[TASK BRIEF]:
Scan the records below, and wherever a line has the word "node", pull it out.

** Opening ENTRIES PROVIDED block **

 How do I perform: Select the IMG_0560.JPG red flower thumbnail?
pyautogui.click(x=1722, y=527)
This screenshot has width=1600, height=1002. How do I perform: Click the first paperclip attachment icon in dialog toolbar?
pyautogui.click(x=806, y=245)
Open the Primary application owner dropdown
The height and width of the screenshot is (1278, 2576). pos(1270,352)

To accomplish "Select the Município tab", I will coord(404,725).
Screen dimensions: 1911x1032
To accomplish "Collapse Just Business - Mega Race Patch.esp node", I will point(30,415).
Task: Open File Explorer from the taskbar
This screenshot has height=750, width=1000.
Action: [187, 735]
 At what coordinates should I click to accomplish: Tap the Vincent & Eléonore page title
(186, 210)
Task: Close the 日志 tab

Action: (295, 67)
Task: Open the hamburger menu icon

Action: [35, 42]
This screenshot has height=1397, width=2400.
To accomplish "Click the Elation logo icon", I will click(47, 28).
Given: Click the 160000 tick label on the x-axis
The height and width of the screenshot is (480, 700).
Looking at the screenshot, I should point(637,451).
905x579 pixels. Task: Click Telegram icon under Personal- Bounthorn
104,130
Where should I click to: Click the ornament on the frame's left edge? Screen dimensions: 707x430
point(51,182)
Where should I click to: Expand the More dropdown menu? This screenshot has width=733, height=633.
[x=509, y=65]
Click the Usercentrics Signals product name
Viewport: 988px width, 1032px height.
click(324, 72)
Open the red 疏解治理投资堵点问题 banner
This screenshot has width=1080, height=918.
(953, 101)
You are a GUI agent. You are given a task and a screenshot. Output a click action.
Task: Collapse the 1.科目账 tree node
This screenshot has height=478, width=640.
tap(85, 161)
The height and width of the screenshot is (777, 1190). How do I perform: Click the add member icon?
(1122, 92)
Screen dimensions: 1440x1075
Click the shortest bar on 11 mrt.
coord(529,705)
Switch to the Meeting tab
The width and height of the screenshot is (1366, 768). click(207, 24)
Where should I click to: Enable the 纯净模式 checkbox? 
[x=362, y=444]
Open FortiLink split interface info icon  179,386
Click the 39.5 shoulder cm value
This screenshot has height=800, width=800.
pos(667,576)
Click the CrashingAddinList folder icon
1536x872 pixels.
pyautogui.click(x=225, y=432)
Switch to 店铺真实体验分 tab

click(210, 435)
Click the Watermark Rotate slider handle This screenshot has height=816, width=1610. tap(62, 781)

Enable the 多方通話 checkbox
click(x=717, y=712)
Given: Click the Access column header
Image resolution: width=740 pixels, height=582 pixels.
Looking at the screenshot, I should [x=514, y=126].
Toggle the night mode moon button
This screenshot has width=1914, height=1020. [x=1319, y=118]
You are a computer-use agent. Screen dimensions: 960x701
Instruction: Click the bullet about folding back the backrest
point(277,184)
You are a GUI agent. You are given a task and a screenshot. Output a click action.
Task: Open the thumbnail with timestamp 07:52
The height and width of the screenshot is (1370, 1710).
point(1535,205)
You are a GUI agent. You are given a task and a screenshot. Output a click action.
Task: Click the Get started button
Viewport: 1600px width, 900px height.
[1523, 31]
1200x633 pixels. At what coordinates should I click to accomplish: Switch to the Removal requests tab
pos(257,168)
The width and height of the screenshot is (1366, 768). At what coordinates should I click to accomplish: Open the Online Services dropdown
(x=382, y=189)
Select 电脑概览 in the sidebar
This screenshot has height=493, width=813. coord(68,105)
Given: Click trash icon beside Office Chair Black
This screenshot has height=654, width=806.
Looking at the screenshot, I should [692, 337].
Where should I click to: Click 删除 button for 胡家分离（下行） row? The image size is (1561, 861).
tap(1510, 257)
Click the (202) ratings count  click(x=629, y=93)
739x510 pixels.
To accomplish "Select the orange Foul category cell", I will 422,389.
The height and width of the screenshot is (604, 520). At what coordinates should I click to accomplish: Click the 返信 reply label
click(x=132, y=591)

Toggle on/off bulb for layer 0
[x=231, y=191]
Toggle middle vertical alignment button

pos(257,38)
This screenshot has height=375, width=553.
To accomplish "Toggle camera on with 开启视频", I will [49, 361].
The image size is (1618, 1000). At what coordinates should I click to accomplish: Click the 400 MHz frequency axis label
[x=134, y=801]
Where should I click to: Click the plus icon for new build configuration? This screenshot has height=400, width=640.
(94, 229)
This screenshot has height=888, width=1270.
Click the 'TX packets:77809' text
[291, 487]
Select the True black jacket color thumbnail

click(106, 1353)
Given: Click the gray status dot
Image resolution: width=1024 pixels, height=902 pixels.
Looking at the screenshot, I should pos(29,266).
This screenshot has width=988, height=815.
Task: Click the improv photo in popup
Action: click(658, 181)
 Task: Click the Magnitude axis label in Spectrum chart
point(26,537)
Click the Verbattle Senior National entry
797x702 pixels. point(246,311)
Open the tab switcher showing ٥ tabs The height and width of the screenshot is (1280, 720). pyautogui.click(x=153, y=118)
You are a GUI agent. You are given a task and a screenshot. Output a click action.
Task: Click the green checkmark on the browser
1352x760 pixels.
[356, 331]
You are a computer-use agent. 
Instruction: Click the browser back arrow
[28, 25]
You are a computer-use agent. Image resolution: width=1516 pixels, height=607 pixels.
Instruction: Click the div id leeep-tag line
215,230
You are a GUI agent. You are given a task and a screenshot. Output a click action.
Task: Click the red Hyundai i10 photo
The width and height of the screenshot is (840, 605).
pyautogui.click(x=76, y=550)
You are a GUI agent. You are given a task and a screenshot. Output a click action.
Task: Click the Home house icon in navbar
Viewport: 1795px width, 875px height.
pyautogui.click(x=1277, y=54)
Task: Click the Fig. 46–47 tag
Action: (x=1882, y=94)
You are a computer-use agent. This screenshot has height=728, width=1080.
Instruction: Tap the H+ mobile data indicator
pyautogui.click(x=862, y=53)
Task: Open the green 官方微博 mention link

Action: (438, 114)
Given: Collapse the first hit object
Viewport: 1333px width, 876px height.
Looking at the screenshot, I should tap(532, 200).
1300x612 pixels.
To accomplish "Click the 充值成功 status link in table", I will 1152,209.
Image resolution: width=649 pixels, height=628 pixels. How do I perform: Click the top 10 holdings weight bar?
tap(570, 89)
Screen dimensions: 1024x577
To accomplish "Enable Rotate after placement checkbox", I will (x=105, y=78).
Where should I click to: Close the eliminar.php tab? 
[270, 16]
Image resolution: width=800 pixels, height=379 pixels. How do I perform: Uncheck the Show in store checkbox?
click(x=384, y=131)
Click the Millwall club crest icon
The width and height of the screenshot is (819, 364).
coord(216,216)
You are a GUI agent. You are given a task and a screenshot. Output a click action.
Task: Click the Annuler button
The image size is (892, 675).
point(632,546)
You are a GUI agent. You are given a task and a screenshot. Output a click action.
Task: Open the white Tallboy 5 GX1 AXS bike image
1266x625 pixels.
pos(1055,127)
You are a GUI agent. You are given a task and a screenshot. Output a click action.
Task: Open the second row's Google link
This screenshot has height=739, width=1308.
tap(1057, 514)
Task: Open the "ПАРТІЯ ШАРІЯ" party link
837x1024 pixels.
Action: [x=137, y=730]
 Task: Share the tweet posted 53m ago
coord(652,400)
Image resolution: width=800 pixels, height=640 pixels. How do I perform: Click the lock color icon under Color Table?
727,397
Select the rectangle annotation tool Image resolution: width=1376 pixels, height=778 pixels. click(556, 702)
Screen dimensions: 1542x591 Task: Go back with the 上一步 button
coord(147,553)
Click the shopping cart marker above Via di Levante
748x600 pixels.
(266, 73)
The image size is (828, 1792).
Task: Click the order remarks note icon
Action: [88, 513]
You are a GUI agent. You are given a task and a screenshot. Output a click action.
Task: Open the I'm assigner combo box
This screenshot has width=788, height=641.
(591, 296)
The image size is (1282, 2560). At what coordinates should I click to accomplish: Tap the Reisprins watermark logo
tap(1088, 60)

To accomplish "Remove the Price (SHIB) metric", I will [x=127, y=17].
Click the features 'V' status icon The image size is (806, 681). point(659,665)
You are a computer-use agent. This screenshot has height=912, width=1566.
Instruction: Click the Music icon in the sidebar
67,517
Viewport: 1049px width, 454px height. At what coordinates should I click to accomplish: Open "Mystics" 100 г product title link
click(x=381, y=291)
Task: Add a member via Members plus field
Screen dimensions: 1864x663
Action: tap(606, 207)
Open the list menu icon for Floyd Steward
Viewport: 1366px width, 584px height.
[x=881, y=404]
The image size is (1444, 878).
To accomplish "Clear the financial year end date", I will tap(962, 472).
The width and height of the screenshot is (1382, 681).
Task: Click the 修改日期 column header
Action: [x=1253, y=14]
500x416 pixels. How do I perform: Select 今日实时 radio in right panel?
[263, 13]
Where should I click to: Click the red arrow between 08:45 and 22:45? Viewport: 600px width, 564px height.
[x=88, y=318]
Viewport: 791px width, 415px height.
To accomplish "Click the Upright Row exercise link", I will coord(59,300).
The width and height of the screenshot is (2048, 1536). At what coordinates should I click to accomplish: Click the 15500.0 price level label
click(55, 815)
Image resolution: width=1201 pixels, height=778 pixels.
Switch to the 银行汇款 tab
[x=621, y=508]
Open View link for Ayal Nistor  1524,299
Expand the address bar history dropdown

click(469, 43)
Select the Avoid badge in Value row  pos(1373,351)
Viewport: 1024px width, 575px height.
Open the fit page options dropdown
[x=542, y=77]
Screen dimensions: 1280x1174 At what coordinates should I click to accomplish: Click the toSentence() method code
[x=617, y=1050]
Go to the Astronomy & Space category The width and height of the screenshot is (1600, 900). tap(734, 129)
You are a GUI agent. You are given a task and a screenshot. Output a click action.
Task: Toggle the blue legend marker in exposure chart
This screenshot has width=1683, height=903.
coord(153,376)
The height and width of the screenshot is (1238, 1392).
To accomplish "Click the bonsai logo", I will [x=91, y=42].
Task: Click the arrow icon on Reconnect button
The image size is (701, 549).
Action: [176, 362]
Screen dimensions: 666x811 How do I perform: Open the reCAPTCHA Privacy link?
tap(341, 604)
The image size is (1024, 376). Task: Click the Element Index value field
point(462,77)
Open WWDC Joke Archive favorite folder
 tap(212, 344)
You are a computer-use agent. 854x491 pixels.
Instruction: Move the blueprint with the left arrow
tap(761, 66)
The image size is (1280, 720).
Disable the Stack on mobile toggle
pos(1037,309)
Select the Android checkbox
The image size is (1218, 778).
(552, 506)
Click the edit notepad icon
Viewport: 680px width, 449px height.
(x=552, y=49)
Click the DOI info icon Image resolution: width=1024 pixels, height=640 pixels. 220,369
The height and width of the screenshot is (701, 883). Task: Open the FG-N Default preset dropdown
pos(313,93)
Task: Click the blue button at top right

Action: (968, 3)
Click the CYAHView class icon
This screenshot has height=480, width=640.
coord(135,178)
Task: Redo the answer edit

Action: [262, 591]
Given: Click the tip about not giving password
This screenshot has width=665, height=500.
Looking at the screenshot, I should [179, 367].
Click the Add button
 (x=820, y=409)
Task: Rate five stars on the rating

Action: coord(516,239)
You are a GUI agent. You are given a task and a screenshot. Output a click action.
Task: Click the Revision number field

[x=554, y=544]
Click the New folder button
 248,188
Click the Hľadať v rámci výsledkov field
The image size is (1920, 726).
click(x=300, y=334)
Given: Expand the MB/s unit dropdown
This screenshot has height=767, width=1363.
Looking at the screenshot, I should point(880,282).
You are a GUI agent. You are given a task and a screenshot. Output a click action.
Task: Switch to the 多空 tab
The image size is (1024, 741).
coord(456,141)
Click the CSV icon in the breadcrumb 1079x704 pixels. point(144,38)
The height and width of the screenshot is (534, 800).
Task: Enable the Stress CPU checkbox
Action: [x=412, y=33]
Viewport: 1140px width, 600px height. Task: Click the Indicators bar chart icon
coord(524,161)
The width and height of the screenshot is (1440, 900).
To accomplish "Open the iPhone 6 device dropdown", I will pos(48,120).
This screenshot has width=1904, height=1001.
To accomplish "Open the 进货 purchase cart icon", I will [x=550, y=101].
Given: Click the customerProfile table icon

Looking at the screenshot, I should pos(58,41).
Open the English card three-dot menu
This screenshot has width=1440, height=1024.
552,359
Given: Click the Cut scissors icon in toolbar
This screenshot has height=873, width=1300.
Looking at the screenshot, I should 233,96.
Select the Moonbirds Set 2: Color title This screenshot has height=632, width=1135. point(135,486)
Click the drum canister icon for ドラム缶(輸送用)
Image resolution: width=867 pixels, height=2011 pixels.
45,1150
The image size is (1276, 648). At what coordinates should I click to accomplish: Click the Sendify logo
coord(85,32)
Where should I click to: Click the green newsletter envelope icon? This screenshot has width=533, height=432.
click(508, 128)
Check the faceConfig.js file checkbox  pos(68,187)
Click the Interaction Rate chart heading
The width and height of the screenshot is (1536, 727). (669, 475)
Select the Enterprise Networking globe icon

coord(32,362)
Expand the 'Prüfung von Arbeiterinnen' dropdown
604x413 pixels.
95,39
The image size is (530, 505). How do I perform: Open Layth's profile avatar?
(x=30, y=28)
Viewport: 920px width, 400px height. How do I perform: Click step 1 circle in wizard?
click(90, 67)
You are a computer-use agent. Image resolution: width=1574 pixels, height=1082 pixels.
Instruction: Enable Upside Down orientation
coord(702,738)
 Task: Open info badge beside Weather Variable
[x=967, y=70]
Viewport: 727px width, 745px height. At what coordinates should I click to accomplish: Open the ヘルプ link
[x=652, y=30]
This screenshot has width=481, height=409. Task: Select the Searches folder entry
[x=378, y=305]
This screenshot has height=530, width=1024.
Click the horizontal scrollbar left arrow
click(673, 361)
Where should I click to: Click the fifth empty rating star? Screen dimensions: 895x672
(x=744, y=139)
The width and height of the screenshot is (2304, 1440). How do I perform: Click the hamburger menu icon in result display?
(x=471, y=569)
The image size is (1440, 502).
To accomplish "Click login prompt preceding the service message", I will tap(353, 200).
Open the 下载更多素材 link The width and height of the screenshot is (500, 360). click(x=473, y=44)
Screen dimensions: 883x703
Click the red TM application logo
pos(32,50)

** Closing ENTRIES PROVIDED block **

[TASK SOLUTION]:
To accomplish "Collapse Just Business - Mega Race Patch.esp node", I will point(30,415).
Task: Collapse the 1.科目账 tree node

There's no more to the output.